Gravensteen sits between two branches of the Lys, in the middle of the Belgian city of Ghent. Philip of Alsace, a crusader and the Count of Flanders, built the castle toward the end of the twelfth century, on the site of earlier fortifications going back to the time of Arnulf the Great. With a name that means “count’s stone” or “castle of the counts,” Gravensteen has all the expected trappings of a medieval citadel: a moat, a gatehouse, an imposing keep, and an oval-shaped ring wall with twenty-four bartizans. Of course, there’s also a banquet hall, a dovecote, a set of stables, a bunch of spiral staircases, and a sinister dungeon, complete with various torture devices that make the head spin.
Despite its basement, Gravensteen boasts a certain romance — in the most literary sense. When he was still the abbot of Glastonbury, the future Saint Dunstan spent time in Ghent under the protection of Count Arnulf. Upon returning to England, he left behind some manuscripts, including one about the Holy Grail. Two centuries later, Count Philip passed those blessed materials to his court poet, Chrétien de Troyes, who used them when writing Perceval, which then inspired Thomas Malory’s classic Le Morte d’Arthur. However important Gravensteen’s bibliographic part in perpetuating the grail myth, the castle itself was always more imposing than comfortable. After Louis of Male decided to move his court to nicer quarters down the way, in the mid-fourteenth century, the site fell into disrepair and neglect. Over the years, it served as a prison, a mint, a source of construction materials for penny-pinching locals, and, during the Industrial Revolution, a textile mill. By the 1880s, derelict Gravensteen was no longer suitable for even factory workers.

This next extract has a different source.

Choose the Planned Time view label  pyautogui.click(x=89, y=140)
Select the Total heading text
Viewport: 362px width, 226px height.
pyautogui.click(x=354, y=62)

When the city floated the idea of knocking the entire thing down and building a new intersection in its place, a wealthy engineer and industrialist named Auguste de Maere led a campaign to save Gravensteen. Inspired by the architect Eugène Viollet-le-Duc and his “creative restorations” of Notre-Dame, in Paris, and of postcard-perfect Mont-Saint-Michel, in Normandy, de Maere’s group of preservationists embarked on a fourteen-year reimagining of their fortified landmark, which reopened to the public in 1907: a whimsical mixture of authentic Flemish heritage and ersatz Gothic architecture.
Having grown up rather obsessed with castles, I was grateful for that rehabilitation, whether contrived or not, as I spent a couple of hours exploring Gravensteen on a recent rainy afternoon. And having just that morning read about the Quebec government’s plan to double university tuition for out-of-province students attending McGill, Concordia, and Bishop’s, I was delighted to learn of yet another moment in Gravensteen’s storied past: a siege.
On November 16, 1949, a group of 138 students from nearby Ghent University — alarmed by a proposed tax that would increase the price of beer some 33 percent — entered the grounds. After they locked the lone guard in a closet, they lowered the portcullis and raised banners from the battlements. From high above the cobblestone streets, they pelted a growing gathering of police officers and firefighters with smoke bombs and rotten produce, while sharing their demands: beer kept at three Belgian francs a pint and the closure of the municipal drunk tank.
The so-called Battle of Gravensteen did not last long. As firefighters trained their hoses on the ramparts, police officers scaled the gatehouse and corralled the students, interrogating them into the night and releasing them two by two. Though short-lived, the siege garnered international attention, including in the New York Herald Tribune, and proved a harbinger of the Flemish Movement of the 1960s, when Dutch nationalist groups would call for greater linguistic and political autonomy within Belgium.
Walking back to my hotel, I wondered how today’s more adventurous students would protest Quebec’s intended tuition hike. Might those at McGill, for example, take a page from the Ghentish playbook and lay siege to Martlet House, that faux baronial castle on Montreal’s Peel Street built for Samuel Bronfman and once described by Peter C. Newman as a combination of “the worst of Tudor and Gothic with early Disneyland”? Or might they dream bigger, joining forces with their Concordia brethren and occupying the old Royal Victoria Hospital, with its distinctive crenellations and turrets?
Regardless of how they lodge their protests, those undergraduates in Quebec may well have as little success as their predecessors in Ghent. There, the authorities had made up their minds; the price of beer skyrocketed. Today, only an annual parade commemorates that earlier time, when it cost so much less to be young.